CLEAVEN A. JOHNSON, JR. v. BOARD OF EDUCATION OF THE CITY OF NEW HAVEN et al., SC 18893
Judicial District of New Haven
Employment; Wrongful Termination; Whether Recall Provision in Employment Contract Properly Excluded as Irrelevant. The plaintiff was laid off from his employment as an in-school drug education prevention worker when the federal grant under which he was working expired. He brought this wrongful termination action claiming that, in violation of his first amendment rights, he was laid off as a result of statements he had made concerning the promotion and salary increase of another employee. A jury returned a verdict in favor of the defendants and the plaintiff appealed, claiming, among other things, that the trial court improperly excluded from evidence as irrelevant a "recall provision" in the agreement between the city and the professional management union of which he was a member. He had sought to show that the refusal to recall him to fill a vacant drug education prevention worker position in accordance with the recall provision demonstrated that he was laid off because of his comments about the other employee rather than for the pretextual reason offered by the defendants. The Appellate Court (130 Conn.
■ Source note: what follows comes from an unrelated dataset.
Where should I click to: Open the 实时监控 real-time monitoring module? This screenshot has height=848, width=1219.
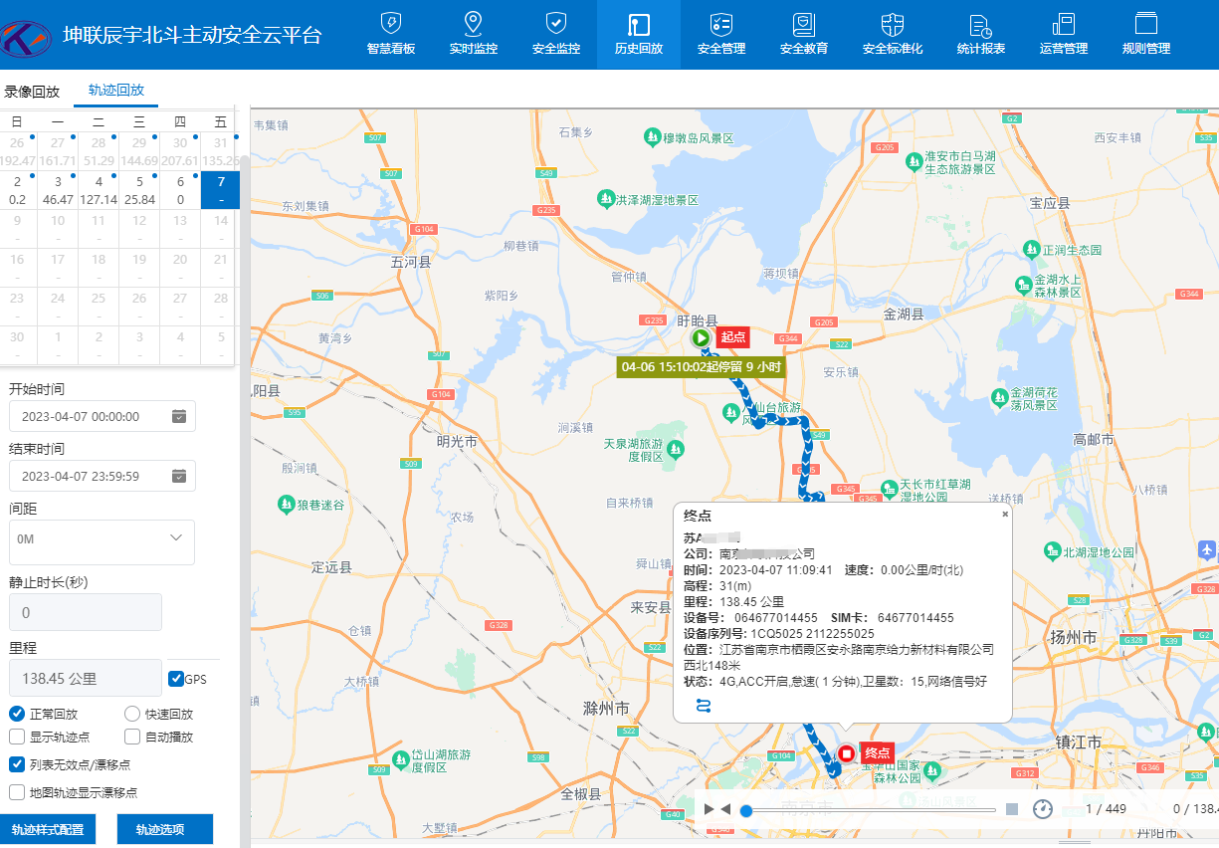coord(473,34)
App. 91) disagreed with the plaintiff's evidentiary claim and affirmed the judgment. The court noted that, because the recall provision did not guarantee the right to be recalled every time a position became available, the defendants did not violate the agreement by failing to recall the plaintiff to fill the vacant position. The court concluded that the recall provision was therefore irrelevant to the plaintiff's first amendment claim because it did not tend to make it more or less likely that the plaintiff was laid off because of his comments about the other worker's raise in salary. The Supreme Court will now decide whether the Appellate Court properly upheld the trial court's exclusion of the recall provision in the plaintiff's employment contract as irrelevant.